The protest in Gibara took place last Saturday night, after its residents spent about 24 hours without electrical service.
Lima, Peru – the repression of the Cuban regime in Gibara, province of Holguín, seems to have started after the massive protests that shook the town on the night of recent Saturday.
In disseminated images By independent journalists Mario Pentón and Yosmany Mayeta show how a police patrol sent by the Castro dictatorship arrests a Gibareño or Gibareña early on Sunday.
“Oh what a shame!” It is heard to tell one of the witnesses of the arrest.
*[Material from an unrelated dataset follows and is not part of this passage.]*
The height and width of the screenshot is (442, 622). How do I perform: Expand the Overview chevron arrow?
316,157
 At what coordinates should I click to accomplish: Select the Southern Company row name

The identity of the detainee has not transcended so far.
“The government hunting begins to Gibara’s peaceful protesters,” Mayeta wrote on Facebook.
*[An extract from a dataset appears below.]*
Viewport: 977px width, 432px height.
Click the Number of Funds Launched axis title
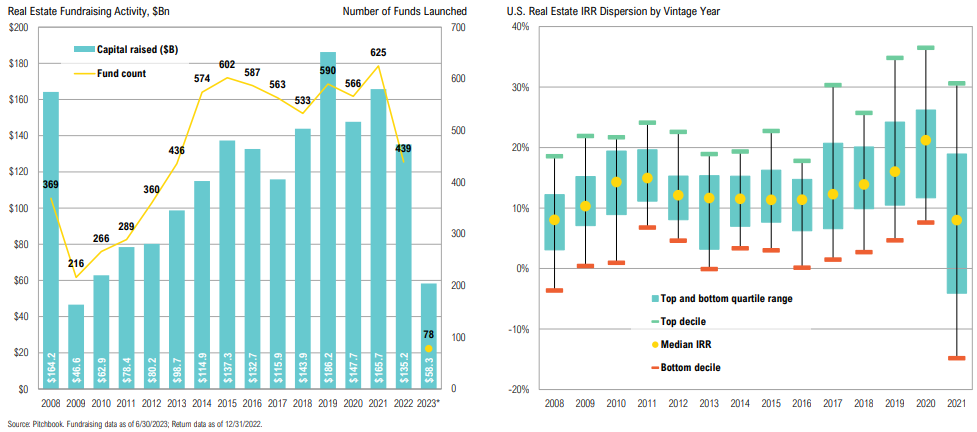pyautogui.click(x=404, y=10)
The fact contrasts with the statements of the local secretary of the Communist Party, Nayla Marieta Leyva Rodríguez, who said in a Facebook message that the protest had elapsed in “an atmosphere of respect and dialogue.”
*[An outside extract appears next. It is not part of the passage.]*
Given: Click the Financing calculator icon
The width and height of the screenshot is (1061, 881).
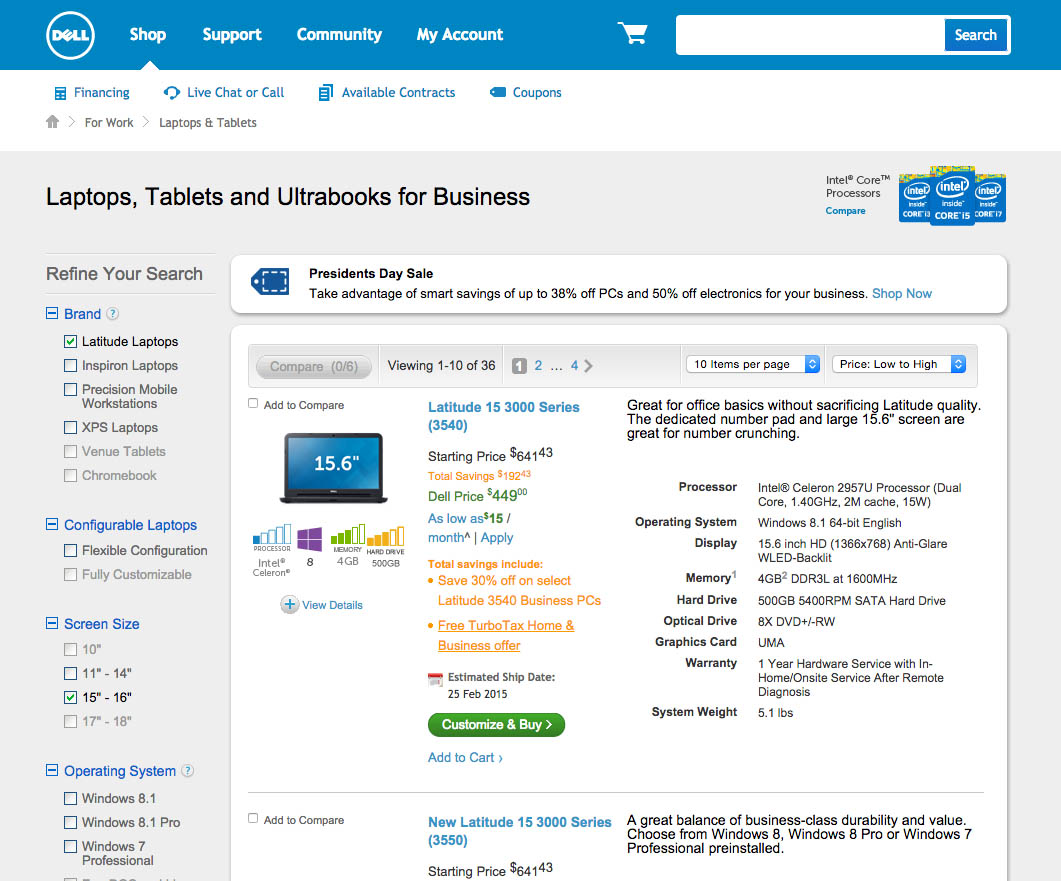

The citizen protest in Gibara took place on Saturday night, after the residents spent about 24 hours without electrical service.
Widespread videos In social networks They show hundreds of people marching through the streets in the middle of the dark, including children, raising the voice to the shout of “Put current!” and “freedom.”
The images evidence the growing discomfort of a population that has a prolonged blackouts for more than three years, as well as problems due to water scarcity, all of them aggravated by a context of generalized economic crisis.
The Cuban regime usually deploy its repressive forces against peaceful protesters during or after the acts of protests on the island. In raids they usually make isolated arrests as ineffective samples of authoritarianism and exemplary lesson that have failed to stop the frequent samples of popular discontent.
However, the Non -Governmental Organization Prisoners Defenders registered in its most recent report that at the end of August 2025 in Cuba there was a new record of 1,185 political prisoners.
The cases of the 13 new political prisoners that have entered the list, highlights the NGO, reflect a recurring pattern of political persecution, disproportionate use of force, manufacture of positions and application of extremely severe criminal sentences, all with the aim of silencing any form of opposition to the Cuban regime.